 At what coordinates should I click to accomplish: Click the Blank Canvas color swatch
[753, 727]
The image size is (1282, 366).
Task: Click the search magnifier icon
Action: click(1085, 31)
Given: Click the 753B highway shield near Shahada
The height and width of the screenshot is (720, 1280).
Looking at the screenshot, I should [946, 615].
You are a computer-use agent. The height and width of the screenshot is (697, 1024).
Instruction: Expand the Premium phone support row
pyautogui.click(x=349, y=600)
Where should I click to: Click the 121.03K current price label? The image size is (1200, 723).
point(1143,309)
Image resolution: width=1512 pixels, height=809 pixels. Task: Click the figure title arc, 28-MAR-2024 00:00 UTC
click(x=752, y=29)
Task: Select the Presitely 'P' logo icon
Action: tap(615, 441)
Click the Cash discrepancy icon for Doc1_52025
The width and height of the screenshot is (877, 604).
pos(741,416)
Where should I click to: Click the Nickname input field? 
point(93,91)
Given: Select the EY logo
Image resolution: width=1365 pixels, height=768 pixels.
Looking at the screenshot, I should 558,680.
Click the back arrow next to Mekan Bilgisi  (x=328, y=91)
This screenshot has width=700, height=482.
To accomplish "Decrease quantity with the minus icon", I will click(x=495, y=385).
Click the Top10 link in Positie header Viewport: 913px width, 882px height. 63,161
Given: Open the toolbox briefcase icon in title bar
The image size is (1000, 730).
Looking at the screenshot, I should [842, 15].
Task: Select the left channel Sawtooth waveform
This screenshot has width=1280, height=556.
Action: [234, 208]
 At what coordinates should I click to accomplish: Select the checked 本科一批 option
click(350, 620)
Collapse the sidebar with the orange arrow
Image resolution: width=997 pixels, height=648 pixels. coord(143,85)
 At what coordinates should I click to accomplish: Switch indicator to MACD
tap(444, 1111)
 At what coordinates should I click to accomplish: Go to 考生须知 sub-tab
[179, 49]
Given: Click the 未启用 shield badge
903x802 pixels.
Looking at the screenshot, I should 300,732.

▶ Try it
Give the number of lines in the listing above that hold the string "Given", with nothing else.

▶ Result of the task
4